Keywords

1 Introduction

Consider that we have seen a face. How would we go about recognizing the face that we have seen only once? The problem of recognizing examples from a single training example is termed one shot recognition. The task becomes especially challenging for unconstrained pose with variable illumination setting (“in the wild”). While, the problem of face recognition has been widely studied in computer vision [2], that of one shot face recognition has not yet been as well studied. In this paper, we focus on this scenario.

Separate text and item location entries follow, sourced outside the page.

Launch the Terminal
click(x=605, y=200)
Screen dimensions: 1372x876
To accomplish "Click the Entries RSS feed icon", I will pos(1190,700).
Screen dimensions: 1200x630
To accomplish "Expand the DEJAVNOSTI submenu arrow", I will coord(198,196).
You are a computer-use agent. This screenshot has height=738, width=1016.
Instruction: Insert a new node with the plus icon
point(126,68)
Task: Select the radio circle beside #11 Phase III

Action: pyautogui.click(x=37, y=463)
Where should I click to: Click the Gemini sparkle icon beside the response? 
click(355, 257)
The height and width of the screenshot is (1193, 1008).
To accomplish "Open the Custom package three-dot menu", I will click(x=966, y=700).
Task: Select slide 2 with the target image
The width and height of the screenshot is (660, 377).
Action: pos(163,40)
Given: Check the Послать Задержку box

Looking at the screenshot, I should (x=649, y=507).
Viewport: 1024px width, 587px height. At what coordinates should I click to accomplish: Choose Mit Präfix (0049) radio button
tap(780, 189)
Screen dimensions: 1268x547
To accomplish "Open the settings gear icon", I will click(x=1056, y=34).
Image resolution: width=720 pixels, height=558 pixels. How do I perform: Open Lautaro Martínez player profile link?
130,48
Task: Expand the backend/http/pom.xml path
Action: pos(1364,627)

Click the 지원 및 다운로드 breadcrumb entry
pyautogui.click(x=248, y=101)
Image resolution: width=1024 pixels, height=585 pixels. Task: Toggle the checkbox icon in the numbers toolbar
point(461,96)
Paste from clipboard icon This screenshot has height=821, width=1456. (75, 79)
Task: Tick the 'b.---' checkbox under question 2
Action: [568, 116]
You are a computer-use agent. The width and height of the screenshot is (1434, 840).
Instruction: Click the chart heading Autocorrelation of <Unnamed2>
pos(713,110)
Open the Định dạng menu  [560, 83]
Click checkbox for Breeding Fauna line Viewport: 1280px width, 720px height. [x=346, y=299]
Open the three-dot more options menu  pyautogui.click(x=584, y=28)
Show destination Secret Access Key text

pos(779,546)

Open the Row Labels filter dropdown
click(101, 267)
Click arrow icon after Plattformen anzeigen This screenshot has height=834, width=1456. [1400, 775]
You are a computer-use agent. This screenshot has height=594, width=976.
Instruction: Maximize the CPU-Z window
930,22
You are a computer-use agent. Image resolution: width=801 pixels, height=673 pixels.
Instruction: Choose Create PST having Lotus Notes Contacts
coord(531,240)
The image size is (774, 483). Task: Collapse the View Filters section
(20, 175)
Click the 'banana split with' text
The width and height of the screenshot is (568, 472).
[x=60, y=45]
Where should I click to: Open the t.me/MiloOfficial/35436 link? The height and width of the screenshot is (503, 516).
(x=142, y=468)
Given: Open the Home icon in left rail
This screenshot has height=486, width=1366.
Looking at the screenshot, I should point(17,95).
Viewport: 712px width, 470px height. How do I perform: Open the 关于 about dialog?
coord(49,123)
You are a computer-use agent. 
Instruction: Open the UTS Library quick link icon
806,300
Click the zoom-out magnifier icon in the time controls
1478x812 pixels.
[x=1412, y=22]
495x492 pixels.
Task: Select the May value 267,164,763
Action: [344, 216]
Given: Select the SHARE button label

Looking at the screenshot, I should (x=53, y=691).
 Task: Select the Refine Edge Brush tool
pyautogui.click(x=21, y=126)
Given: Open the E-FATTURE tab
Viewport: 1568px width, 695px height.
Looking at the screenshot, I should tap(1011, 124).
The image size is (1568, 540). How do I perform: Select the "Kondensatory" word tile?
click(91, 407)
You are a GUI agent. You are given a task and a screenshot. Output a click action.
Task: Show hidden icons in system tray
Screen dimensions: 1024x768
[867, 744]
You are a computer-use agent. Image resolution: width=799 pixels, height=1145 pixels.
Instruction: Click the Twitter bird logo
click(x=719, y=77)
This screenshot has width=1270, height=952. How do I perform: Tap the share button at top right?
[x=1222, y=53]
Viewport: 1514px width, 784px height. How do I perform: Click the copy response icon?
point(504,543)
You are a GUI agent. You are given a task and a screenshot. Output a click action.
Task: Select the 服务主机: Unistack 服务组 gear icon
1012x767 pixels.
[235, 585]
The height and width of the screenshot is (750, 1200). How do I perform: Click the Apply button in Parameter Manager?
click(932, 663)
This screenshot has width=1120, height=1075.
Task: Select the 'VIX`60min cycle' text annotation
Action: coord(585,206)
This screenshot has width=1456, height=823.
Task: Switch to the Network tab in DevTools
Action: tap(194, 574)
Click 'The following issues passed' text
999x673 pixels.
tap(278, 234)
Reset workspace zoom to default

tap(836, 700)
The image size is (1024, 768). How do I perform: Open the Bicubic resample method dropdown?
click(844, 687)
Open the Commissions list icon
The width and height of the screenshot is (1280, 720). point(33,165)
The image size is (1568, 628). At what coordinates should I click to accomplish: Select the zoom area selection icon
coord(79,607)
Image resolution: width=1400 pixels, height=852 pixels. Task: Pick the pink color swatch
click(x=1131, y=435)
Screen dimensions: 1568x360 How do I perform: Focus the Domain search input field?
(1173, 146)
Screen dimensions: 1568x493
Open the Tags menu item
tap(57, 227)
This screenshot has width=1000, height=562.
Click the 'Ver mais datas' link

Our approach towards solving this problem is based on a deep attribute based description of a face. While, this approach was prevalent some time back [4], lately this approach has been overshadowed. Current computer vision related research has shown great progress in describing faces using deep neural network based approaches [11, 16]. These have shown remarkable performance for unconstrained face recognition in real world settings. However, these make use of a large number of training data for training for face recognition. One commonly used option is that of pre-training these deep neural networks using large amount of training data, and then using them as a means to obtain high-level features, which are then matched for face recognition.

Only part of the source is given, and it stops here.